Rehab Reviews

I’m Spread Really Thin in Sobriety—And I Love It

There’s no greater confidence-booster than walking into a conference room, bright and early, only to be greeted by a roomful of colleagues who comment in unison: “You look tired.” I usually trust a half-gallon of coffee to sand off my morning edges, but it doesn’t always do the trick. More often than not, people see through my fake excitement and energy. And truth be told, I’m frequently as exhausted in sobriety as I was with my worst, most brain-blistering hangovers. While I don’t sleepwalk into work anymore, dead-eyed and praying that no one talks to me until at least 11, I’m often reminded of those mornings. I can feel myself pulled in a million directions—the great tidal pull of parental responsibilities and work obligations and all the nonsense I squeeze in between it all. And it’s genuinely comforting to me. I love the dizzying sense that it might all come crashing down around me at any given second—mainly because, in sobriety, I won’t let that happen.
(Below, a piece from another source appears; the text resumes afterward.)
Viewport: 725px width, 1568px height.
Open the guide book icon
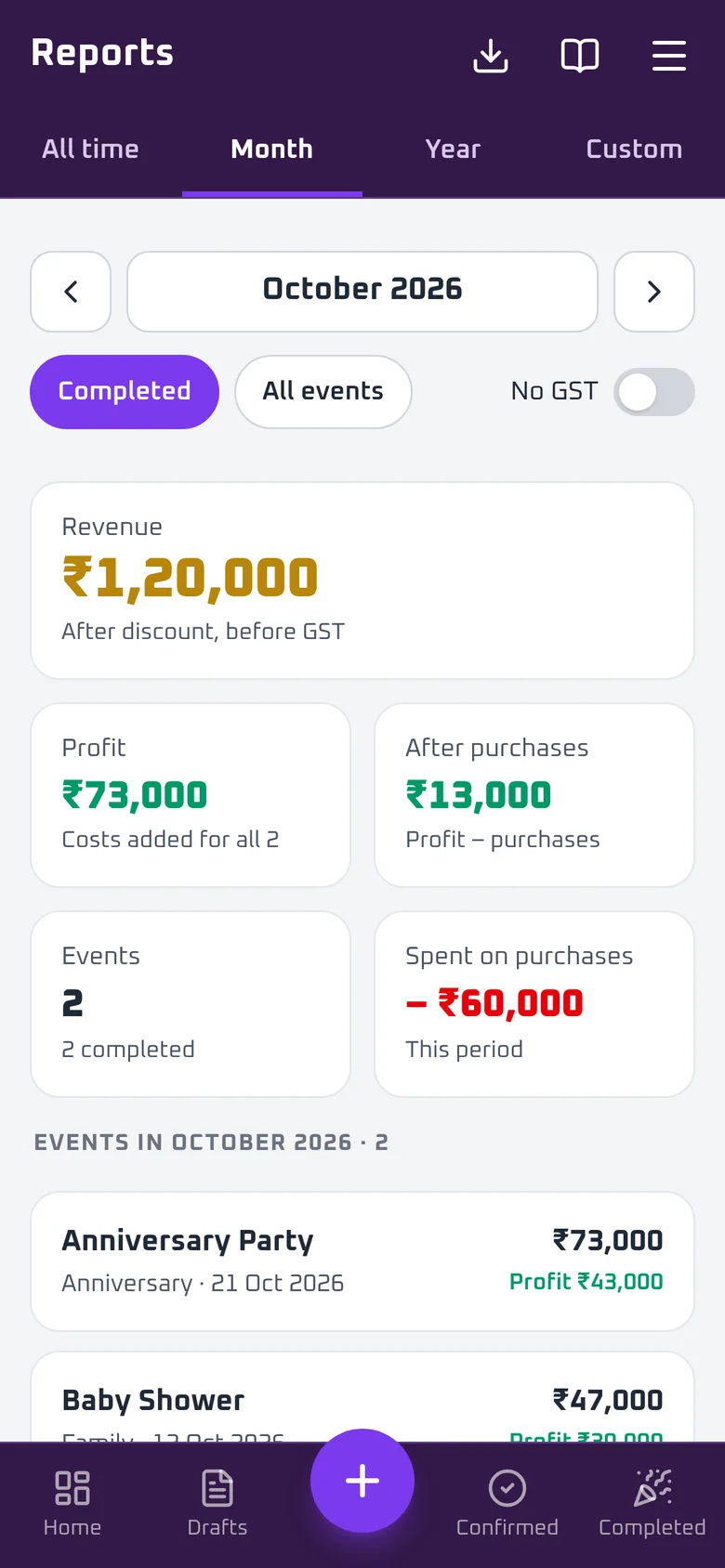click(x=580, y=56)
In my drinking days, I couldn’t be trusted to consistently tell you what your first name was, let alone show up to work, meet deadlines, manage employees or pack my kids’ lunches. Now these things are just all part of the everyday blur that I desperately avoided for decades. Back then, if it remotely resembled a routine, I was out. No way in hell was I doing something two days in a row. My idea of following through was doing it once, just to demonstrate I could do it. I cooked the kids breakfast yesterday morning. Isn’t that good enough? When I wasn’t hiding screw-top bottles of wine under sinks or forgetting where I’d put that last pint of cheap vodka, I’d turned overextending myself into something of an art form. I thought nothing of triple-booking myself with friends on a Thursday night. I agreed to absolutely anything. I said “no” to no one. As a result, I regularly found myself up at 2 in the morning, polishing some friend-of-a-friend’s-sister’s cover letter with one eye open. It’s just what I did. I crammed my days and nights with nonsense. I let everything in. Nothing got screened out. When you drink as much as I was, you’re hurtling forward with zero direction. I didn’t care where I was going—I only cared about the velocity. I was terrified that if I slowed down, I’d suddenly realize just how miserable everything actually was.
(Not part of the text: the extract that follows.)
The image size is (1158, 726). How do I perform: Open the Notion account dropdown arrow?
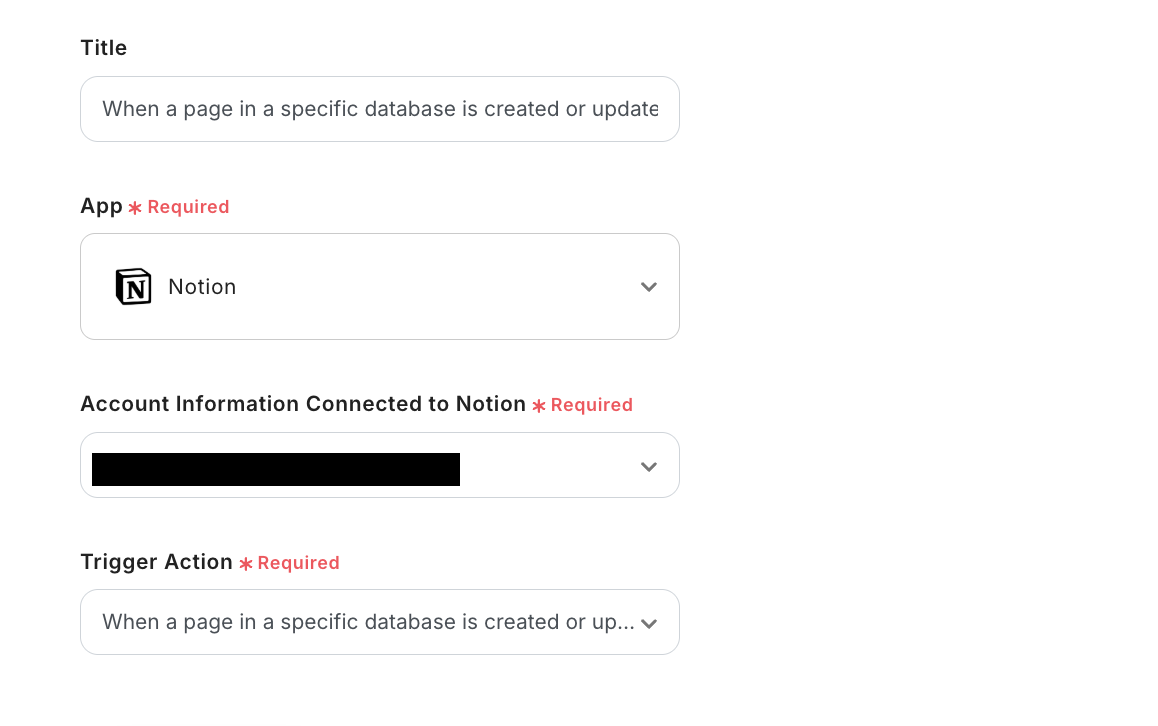point(649,467)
Oddly enough, getting sober didn’t turn me into a quieter, more careful person. I really thought that I’d find comfort in a regular bedtime. I fully expected to embrace boredom. After all, early on, that’s sort of what I thought the whole 12-step deal was conditioning me to think. That’s all I saw and heard: normal people talking about their everyday existences. Showing up, clocking in, clocking out, reading the Big Book and going to bed. I was pretty blind to the fact that there were dozens and dozens of fully fleshed-out, rewarding lives around me. An AA room is kind of like surrounding yourself with pencil sketches. You’re not getting the full picture. Quite frankly, I couldn’t stomach the thought of being one of Those People. Bland, flat, predictable. I could feel sober life starting to dull me. I coveted my chaos, dammit. I was so used to excuses, lies and irresponsibility swirling around me that I may as well be living in a Mad Max movie. I’d convinced myself that it was the only way I truly felt alive, like someone who steals just for the jolt of getting away with it.

That’s not what sobriety’s taught me, though. Now that I’m clear-headed (though occasionally bleary-eyed), I can channel chaos. I can harness it. I’m capable of things I only thought I was accomplishing. For so long, I’d convinced myself that I was infinitely more organized, more competent and more reliable than I ever actually was. If I delivered on a promise, I expected a goddamn parade. It wasn’t until I stopped getting promotions or being handed big projects at work or wondering why I wasn’t getting responsibilities that I realized I was incomplete. My life was one of those sketches that I feared so much in those early days of AA. Absolutely nothing was filled in. The chaos blinded me to the fact that I wasn’t accomplishing a single thing.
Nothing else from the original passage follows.